A STREET where bins have to be left to fester in front of homes has been likened to the ‘Third World’.

Residents in Gordon Street, Darwen, have to leave their dustbins by their front doors because binmen refuse to collect them from the unadopted back alley.

And as the weather turned hot and sticky this week, the bins have led to nasty smells of rotten rubbish floating into people’s homes.

One homeowner said she regularly spent time working in Africa and said: “I don’t live in such conditions with rubbish on the front doorstep.

“Not only this, but I cannot get a tenant, let alone house buyer, because of this problem.

“Is it right that we should still be forced to live with our garbage and other people’s rubbish on our doorsteps?

“For years now the residents of Gordon Street are made to face the rubbish every single time they walk through the door.

“In the height of the summer months, the opportunity to have the door open to let a breeze through the house is gone.
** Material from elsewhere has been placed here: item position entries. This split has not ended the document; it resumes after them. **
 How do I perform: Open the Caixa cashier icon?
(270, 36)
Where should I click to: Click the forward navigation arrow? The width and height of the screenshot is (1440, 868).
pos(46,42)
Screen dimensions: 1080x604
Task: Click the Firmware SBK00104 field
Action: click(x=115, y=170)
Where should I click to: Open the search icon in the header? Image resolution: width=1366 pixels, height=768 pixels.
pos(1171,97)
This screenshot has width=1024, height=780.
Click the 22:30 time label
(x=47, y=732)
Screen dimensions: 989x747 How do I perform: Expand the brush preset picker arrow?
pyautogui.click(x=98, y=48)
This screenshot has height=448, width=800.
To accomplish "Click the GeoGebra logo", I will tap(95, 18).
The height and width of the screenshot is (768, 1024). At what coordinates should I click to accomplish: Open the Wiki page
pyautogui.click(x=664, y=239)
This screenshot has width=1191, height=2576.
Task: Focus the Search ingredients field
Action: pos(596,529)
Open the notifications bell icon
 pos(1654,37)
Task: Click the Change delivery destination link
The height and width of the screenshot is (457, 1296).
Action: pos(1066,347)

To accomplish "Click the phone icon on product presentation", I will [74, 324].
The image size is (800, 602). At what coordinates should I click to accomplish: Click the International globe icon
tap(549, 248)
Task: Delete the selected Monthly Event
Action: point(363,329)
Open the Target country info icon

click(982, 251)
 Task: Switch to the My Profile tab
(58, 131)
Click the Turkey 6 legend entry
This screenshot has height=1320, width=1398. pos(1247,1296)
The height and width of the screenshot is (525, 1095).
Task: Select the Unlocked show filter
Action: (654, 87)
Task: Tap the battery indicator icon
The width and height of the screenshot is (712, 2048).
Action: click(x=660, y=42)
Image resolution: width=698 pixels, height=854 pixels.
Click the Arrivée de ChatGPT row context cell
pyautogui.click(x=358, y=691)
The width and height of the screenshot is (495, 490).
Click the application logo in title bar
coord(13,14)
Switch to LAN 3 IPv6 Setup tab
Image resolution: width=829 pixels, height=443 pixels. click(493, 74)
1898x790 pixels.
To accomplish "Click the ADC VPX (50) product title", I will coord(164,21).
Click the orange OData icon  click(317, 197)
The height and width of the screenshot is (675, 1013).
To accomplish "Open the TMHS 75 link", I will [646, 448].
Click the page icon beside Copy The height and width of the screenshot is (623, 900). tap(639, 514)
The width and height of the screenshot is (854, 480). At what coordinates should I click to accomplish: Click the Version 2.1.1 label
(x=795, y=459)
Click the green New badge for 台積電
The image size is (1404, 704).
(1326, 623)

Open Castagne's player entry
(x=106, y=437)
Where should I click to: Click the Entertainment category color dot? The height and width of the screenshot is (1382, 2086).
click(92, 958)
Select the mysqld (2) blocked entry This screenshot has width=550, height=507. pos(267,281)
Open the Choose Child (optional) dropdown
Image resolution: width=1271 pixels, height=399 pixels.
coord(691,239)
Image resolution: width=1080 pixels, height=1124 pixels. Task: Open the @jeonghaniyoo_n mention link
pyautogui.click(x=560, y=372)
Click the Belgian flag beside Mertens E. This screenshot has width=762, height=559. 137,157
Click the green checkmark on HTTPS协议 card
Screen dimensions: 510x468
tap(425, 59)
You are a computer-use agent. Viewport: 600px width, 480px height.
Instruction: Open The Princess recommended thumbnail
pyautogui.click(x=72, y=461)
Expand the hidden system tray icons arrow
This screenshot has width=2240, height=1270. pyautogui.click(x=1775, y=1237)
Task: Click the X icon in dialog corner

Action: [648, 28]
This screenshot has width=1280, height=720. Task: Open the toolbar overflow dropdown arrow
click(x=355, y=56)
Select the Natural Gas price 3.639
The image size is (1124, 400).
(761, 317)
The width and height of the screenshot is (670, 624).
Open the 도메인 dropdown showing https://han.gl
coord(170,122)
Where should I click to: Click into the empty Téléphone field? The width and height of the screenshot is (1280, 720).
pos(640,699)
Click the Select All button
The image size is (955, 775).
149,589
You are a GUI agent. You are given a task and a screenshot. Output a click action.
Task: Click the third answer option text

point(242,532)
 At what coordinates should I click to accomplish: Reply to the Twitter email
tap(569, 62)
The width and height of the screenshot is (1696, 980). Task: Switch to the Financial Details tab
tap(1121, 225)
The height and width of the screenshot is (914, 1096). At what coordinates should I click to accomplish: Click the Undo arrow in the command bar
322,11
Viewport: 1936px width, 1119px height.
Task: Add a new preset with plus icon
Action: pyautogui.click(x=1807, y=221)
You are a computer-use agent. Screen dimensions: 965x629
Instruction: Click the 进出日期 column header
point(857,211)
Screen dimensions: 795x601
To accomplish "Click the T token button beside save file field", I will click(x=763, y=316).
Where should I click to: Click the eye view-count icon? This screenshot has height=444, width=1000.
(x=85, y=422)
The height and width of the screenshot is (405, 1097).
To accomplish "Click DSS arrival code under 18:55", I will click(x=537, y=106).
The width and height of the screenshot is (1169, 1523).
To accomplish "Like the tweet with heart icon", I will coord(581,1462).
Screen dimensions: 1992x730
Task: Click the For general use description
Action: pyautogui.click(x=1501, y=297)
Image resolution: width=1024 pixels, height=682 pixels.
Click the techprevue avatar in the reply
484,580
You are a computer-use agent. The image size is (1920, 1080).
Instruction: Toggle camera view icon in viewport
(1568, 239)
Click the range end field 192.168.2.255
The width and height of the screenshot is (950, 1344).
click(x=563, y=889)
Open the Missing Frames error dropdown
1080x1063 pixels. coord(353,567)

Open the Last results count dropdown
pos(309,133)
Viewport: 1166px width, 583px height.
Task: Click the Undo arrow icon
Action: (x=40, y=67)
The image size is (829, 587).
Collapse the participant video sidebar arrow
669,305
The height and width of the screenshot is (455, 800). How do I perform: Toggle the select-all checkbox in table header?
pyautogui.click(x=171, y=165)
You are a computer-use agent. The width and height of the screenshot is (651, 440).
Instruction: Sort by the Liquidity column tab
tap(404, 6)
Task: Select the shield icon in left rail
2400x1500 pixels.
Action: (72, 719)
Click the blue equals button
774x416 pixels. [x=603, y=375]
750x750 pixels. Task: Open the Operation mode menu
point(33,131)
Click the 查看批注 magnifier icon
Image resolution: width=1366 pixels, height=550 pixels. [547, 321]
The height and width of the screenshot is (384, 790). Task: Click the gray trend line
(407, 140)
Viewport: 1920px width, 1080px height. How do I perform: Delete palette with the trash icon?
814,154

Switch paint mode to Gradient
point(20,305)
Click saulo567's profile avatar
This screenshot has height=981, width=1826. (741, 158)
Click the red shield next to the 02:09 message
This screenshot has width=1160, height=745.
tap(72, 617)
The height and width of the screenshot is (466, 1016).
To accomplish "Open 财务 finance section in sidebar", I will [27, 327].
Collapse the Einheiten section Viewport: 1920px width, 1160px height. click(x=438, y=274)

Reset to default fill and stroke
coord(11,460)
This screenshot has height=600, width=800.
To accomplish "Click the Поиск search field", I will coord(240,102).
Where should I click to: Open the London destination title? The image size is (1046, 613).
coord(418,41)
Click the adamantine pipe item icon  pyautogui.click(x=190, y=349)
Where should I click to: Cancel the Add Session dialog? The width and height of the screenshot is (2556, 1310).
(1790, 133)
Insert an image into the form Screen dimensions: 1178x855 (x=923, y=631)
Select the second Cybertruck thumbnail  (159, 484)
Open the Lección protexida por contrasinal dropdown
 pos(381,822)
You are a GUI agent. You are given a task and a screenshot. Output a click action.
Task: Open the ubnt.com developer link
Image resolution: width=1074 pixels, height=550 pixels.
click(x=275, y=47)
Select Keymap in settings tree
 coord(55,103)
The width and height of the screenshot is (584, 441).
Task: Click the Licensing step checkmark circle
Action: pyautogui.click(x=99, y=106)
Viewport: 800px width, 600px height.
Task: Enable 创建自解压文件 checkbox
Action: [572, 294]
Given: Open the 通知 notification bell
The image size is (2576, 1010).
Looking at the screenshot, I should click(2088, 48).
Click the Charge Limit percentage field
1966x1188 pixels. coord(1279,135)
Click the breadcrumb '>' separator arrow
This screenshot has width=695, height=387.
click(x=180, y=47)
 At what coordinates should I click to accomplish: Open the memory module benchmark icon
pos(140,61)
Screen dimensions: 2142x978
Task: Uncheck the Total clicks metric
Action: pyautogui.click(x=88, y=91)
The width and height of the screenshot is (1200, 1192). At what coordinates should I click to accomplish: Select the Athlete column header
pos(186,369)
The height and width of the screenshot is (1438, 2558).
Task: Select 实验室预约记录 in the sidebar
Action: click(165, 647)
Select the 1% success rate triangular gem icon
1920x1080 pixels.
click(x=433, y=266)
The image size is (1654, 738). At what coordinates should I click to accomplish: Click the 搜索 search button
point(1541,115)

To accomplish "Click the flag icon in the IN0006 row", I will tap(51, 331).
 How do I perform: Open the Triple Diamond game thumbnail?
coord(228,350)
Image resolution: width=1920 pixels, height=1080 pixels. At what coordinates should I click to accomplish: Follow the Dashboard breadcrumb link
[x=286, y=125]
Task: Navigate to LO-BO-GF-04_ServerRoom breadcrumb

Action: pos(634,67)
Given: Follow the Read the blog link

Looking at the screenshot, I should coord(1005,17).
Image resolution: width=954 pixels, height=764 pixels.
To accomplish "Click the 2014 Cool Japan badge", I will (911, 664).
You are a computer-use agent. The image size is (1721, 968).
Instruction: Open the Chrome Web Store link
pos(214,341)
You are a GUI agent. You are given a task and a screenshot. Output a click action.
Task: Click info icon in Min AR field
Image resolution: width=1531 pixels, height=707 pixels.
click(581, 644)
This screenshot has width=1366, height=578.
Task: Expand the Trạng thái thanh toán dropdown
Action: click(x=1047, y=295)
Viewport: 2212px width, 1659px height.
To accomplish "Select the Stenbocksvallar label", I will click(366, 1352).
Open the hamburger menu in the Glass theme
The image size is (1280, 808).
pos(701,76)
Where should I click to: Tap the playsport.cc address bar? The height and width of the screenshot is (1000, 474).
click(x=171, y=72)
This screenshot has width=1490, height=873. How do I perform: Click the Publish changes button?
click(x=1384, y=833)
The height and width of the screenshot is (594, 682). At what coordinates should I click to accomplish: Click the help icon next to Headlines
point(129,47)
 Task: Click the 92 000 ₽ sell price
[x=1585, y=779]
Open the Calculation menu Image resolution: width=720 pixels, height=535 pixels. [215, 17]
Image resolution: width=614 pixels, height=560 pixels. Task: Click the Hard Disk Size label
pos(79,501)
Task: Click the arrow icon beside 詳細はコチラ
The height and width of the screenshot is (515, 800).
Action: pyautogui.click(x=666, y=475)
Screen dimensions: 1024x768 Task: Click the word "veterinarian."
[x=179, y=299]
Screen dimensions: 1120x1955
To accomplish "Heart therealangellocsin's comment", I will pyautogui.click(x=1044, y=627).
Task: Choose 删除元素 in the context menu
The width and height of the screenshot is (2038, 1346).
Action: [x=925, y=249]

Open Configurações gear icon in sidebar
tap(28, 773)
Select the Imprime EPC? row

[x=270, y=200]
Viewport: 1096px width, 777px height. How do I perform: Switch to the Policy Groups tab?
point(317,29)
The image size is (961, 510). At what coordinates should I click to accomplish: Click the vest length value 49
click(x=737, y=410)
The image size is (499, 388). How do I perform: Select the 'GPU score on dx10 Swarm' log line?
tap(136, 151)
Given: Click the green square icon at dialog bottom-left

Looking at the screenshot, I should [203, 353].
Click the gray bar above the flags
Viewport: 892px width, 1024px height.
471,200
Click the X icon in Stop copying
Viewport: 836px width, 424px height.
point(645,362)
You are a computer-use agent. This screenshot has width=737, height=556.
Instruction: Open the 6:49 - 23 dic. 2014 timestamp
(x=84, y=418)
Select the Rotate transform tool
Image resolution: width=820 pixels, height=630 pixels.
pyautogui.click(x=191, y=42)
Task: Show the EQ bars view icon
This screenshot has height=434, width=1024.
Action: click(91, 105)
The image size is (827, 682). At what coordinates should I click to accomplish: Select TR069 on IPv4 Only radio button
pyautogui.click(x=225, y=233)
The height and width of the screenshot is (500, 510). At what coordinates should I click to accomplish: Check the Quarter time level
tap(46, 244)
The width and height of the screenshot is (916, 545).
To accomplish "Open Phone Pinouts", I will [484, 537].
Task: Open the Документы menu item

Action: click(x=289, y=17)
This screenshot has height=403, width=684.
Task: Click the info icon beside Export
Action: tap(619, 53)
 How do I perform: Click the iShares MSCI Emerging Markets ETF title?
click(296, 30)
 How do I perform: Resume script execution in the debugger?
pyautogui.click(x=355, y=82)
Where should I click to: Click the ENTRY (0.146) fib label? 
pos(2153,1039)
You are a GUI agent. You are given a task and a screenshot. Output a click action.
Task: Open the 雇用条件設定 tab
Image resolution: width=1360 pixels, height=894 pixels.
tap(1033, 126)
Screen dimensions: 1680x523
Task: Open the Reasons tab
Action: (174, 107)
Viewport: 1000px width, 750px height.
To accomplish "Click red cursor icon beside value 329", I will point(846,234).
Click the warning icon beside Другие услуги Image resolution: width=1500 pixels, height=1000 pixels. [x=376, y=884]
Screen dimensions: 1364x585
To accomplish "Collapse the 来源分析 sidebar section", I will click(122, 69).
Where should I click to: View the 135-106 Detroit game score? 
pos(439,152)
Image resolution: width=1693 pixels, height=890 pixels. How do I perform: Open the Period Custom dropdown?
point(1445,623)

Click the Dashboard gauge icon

“All we get is the smell of garbage.

“The residents each pay more than £1,000 a year in council tax.

“With that amount of money, can the council not surface the alleyway behind, making it easier for the rubbish collectors to drive down there.

“For many years the residents had to push the wheely bins to the end, in fact most prefered to do this than face the rubbish every day on the front doorstep.”

Sudell councillor Roy Davies said: “I could not agree more.

“I have complained about this many times in the past.

“The binmen refuse to go down the back alley because they say in winter it can become unsafe.

“The problem is the back alley is unadopted as when the houses were built the alley was not handed over to the council.

“And they have said it is up to the people living in the street to get it into a state where it can get adopted.

“But as far as I know every house on the terraced side of the street is rented and the people who own the houses won’t put any money together to get it sorted.”